3.    We see words as signs and shapes. Our brains helps us read the word as a whole but become familiar with its shape. This is why for example road signs use upper and lower case together because we can see the pattern of the word, register it and then respond quickly.

4.    Our brains reacts more intensely to negative than positive stimuli hence we are more likely to reach for bad news than good news. We do so to ensure our survival.

5.    We tend to look for and choose information that confirms or reinforces our existing beliefs. When we want or expect something to be true, we often make it true.

6.    Learned helplessness is a psychological trap by which people feel that they have no control over their situation and so behave in a helpless manner, this can prevent them from seeing the opportunities coming from the change.

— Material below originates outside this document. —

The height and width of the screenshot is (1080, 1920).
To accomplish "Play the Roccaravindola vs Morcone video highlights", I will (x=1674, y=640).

7.    When helping employees or leaders to improve our conversation as Internal Communication professionals need to carefully timed so that the person can direct their attention on future endeavour. For example, the conversation should be “Philip, I know you are preparing for the meeting on Tuesday. I have a few suggestions that may help you set your points clearly. Shall we go through them together on Monday?”

8.    There are words and phrases that we all find annoying and prompts us to switch off: our brains does not appreciate the simple made complex. These phrases include “Right Culture” “Value-Driven organisation” “through the lens of humanity”.

9.    The words “Together”, “You”, “Your” when combined with the word “Because” are very powerful as our brain needs a reason, and a feeling of belonging which will make us act in a positive manner.

10. Despite the fact that we love to multitask, it is clear that we are much worse at filtering irrelevant information and cannot even switch between tasks. We love to do so because of the dopamine released when we do so hence the feeling of happiness that we have achieved something.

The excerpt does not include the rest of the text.